__ACTION ITEM__
Nothing but the lines from the one containing "Terms & Conditions (701, 1295)" through the one containing "Healthy Lifestyle programs", both included, should be given again, each exactly as written below.

__PROVIDED RECORDS__
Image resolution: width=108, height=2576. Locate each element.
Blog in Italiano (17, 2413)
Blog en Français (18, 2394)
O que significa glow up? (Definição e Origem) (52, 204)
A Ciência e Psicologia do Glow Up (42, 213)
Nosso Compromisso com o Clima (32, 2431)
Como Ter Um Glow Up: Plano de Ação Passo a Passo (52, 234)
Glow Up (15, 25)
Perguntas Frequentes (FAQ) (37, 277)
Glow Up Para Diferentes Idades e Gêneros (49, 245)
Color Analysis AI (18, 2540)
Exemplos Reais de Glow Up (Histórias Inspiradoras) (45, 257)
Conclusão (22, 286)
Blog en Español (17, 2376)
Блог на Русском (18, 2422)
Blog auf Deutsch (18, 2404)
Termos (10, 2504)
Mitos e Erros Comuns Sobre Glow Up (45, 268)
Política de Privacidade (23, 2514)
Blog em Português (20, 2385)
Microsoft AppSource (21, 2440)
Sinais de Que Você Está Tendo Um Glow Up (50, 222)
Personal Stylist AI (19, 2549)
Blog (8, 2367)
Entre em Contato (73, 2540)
---
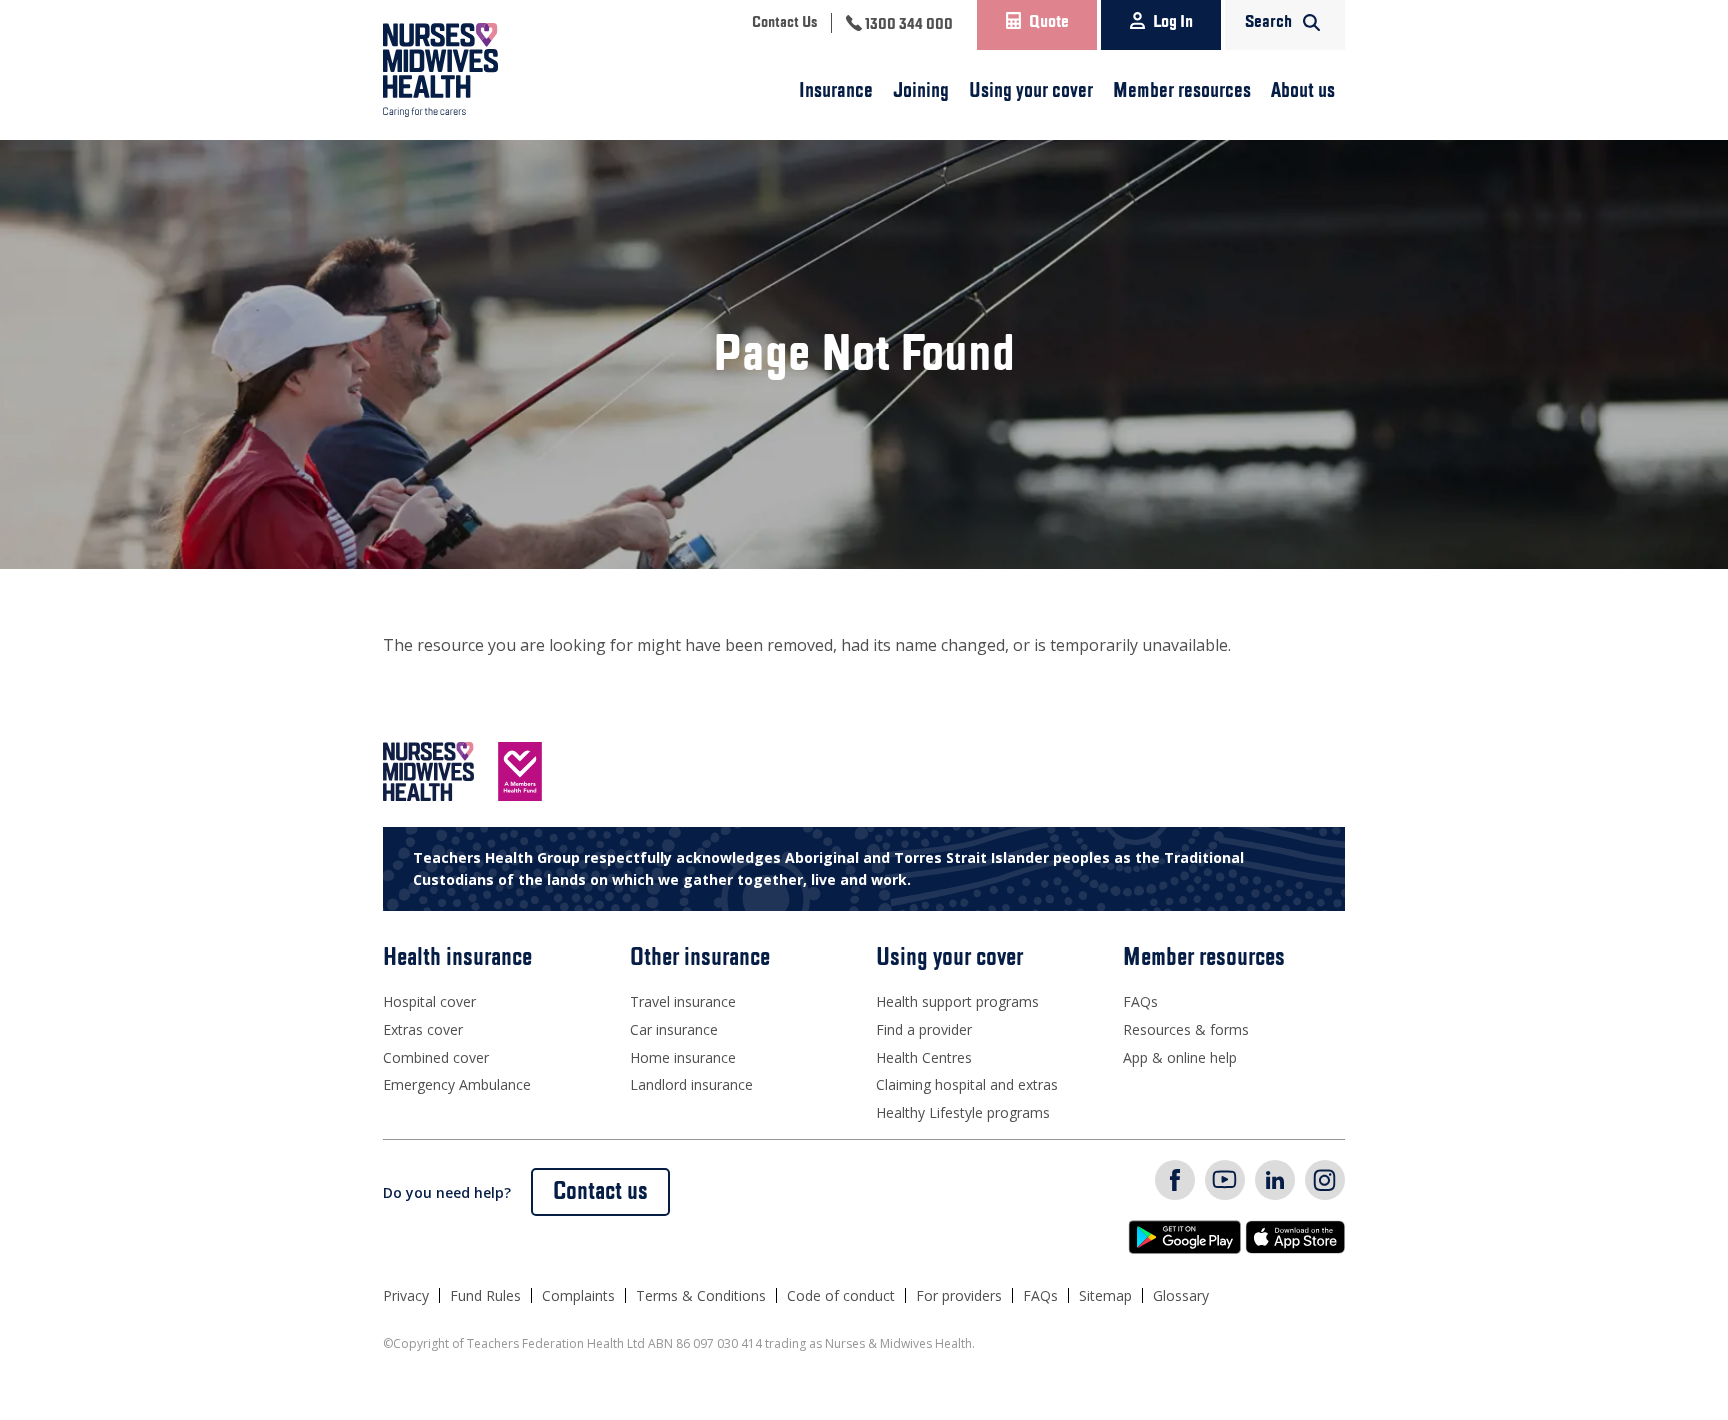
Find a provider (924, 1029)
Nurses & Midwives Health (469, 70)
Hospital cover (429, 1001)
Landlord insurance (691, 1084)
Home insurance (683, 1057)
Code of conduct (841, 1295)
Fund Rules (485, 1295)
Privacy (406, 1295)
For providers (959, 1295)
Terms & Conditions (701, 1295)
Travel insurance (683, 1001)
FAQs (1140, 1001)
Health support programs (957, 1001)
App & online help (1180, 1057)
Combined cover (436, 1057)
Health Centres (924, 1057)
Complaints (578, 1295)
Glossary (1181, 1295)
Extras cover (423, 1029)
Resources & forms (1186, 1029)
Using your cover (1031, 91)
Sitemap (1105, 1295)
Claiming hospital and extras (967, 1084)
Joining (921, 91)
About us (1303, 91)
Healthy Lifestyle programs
--
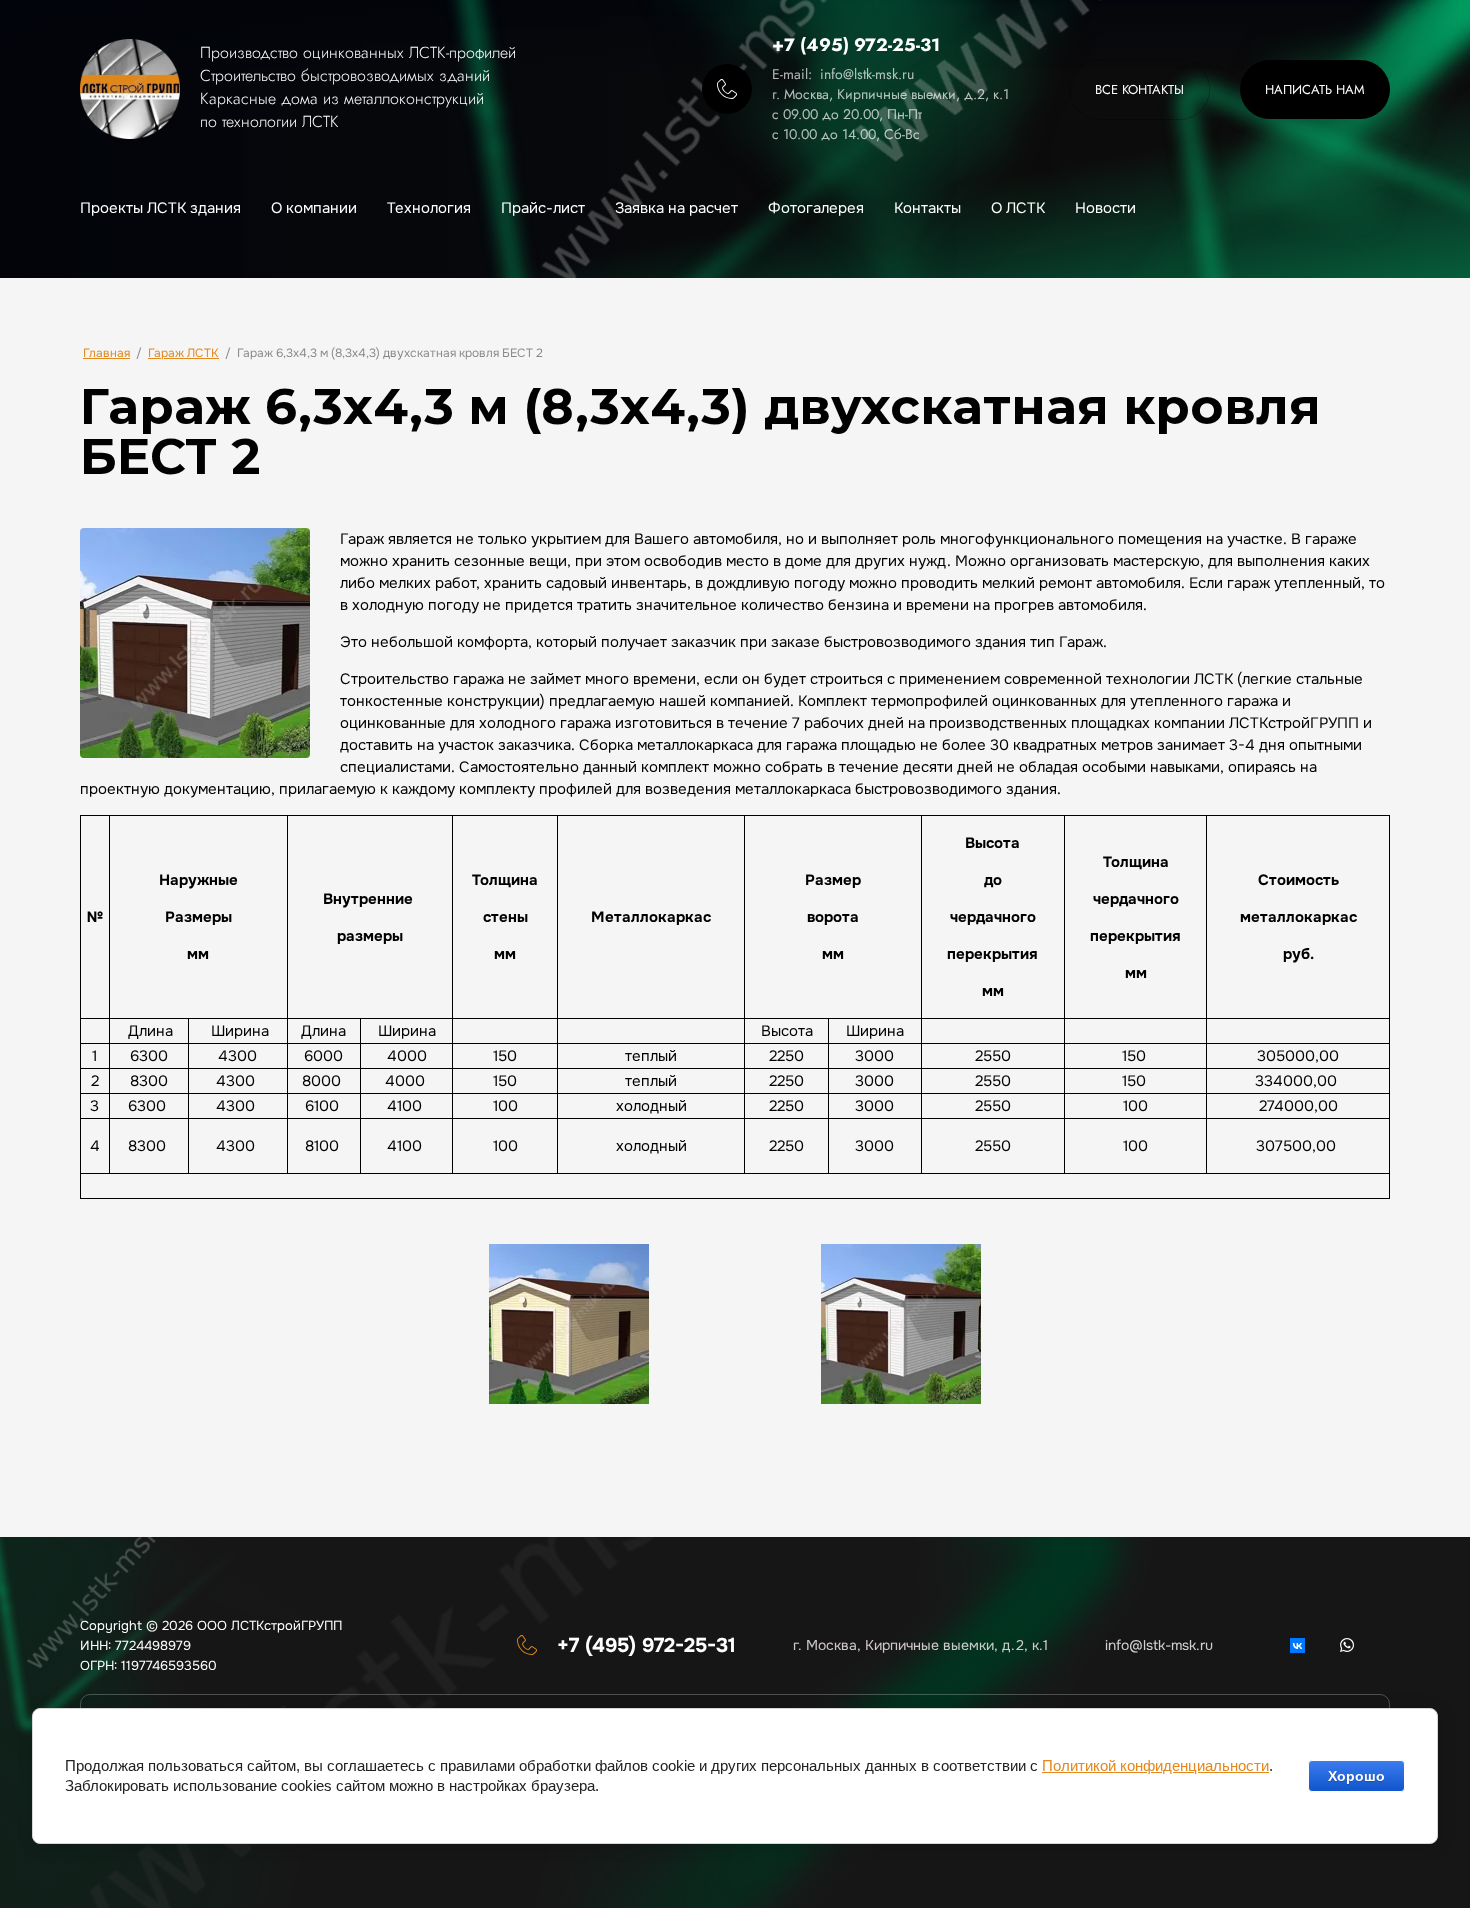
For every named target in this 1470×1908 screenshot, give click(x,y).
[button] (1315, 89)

__TASK OUTPUT__
Terms & Conditions (701, 1295)
Travel insurance (683, 1001)
FAQs (1140, 1001)
Health support programs (957, 1001)
App & online help (1180, 1057)
Combined cover (436, 1057)
Health Centres (924, 1057)
Complaints (578, 1295)
Glossary (1181, 1295)
Extras cover (423, 1029)
Resources & forms (1186, 1029)
Using your cover (1031, 91)
Sitemap (1105, 1295)
Claiming hospital and extras (967, 1084)
Joining (921, 91)
About us (1303, 91)
Healthy Lifestyle programs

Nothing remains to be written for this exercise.